インデックスとメトリックには多くの種類があります。これらの詳細については、MilvusインデックスタイプとMilvusメトリックタイプを参照してください。
コレクションの作成
スキーマとインデックスが定義されたので、これらのパラメータで "コレクション "を作成します。MilvusにとってのコレクションはリレーショナルDBにとってのテーブルのようなものです。
client.create_collection(
collection_name=collection_name,
schema=schema,
index_params=index_params,
)
コレクションを記述することで、コレクションが正常に作成されたことを確認できます。
collection_desc = client.describe_collection(
collection_name=collection_name
)
print(collection_desc)
その他の検討事項
インデックスの読み込み
Milvusでコレクションを作成する際、インデックスのロードを即座に行うか、いくつかのデータを一括インジェストした後まで延期するかを選択することができます。上記の例では、コレクション作成直後に取り込まれたデータに対してインデックスが自動的に構築されるため、通常、明示的に選択する必要はありません。これにより、取り込まれたデータをすぐに検索できるようになります。しかし、コレクション作成後に大量の一括挿入があり、ある時点までデータを検索する必要がない場合は、コレクション作成でindex_paramsを省略することでインデックス構築を延期し、すべてのデータを取り込んだ後に明示的にloadを呼び出すことでインデックスを構築できます。この方法は、大きなコレクションにインデックスを構築する場合に効率的ですが、load() を呼び出すまで検索はできません。
マルチテナントのデータモデルの定義方法
複数のテナントという概念は、1つのソフトウェア・アプリケーションやサービスが、それぞれ独立した環境を持つ複数のユーザーや組織にサービスを提供する必要がある場合によく使われる。

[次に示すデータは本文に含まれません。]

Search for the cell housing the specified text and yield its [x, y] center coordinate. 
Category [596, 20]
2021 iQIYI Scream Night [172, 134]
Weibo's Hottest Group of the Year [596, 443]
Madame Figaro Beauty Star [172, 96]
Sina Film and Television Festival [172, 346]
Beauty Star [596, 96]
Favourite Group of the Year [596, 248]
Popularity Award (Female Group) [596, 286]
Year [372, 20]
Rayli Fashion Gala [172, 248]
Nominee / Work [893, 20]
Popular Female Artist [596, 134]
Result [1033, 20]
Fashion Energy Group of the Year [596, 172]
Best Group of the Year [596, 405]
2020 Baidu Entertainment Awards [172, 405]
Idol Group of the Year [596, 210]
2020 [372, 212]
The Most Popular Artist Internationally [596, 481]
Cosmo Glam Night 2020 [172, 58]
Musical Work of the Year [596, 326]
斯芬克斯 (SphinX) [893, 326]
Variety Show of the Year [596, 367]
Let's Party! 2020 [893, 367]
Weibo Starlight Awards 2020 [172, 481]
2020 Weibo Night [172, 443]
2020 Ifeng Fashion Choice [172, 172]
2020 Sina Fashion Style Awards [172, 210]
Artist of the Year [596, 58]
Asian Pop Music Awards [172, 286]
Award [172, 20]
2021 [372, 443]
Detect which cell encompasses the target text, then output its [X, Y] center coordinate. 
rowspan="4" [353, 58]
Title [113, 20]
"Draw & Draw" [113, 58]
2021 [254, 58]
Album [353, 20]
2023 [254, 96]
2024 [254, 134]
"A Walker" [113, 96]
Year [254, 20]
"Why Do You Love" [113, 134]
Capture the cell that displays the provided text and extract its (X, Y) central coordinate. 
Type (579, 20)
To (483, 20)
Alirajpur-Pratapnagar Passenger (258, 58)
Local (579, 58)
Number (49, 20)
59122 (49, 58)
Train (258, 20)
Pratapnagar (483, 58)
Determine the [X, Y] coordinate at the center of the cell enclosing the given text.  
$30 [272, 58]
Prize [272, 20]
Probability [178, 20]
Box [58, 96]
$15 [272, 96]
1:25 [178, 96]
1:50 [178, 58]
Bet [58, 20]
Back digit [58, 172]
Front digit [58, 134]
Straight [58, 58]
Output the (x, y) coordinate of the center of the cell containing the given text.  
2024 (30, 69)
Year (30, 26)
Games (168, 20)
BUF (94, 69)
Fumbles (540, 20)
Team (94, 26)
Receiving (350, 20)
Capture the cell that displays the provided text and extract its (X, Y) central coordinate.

これは、クラウドコンピューティング、SaaS(Software as a Service)アプリケーション、データベースシステムで頻繁に見られます。例えば、クラウドストレージサービスでは、マルチテナントを利用することで、同じインフラを共有しながら、異なる企業が別々にデータを保存・管理できるようにすることができる。このアプローチは、各テナントのデータ・セキュリティとプライバシーを確保しながら、リソースの利用と効率を最大化する。
テナントを区別する最も簡単な方法は、データとリソースを互いに分離することです。各テナントは特定のリソースに排他的にアクセスするか、他のテナントとリソースを共有してデータベース、コレクション、パーティションなどのMilvusエンティティを管理します。Milvusのマルチテナントを実装するには、これらのエンティティに沿った特定の方法があります。詳細はMilvusマルチテナンシーページをご参照ください。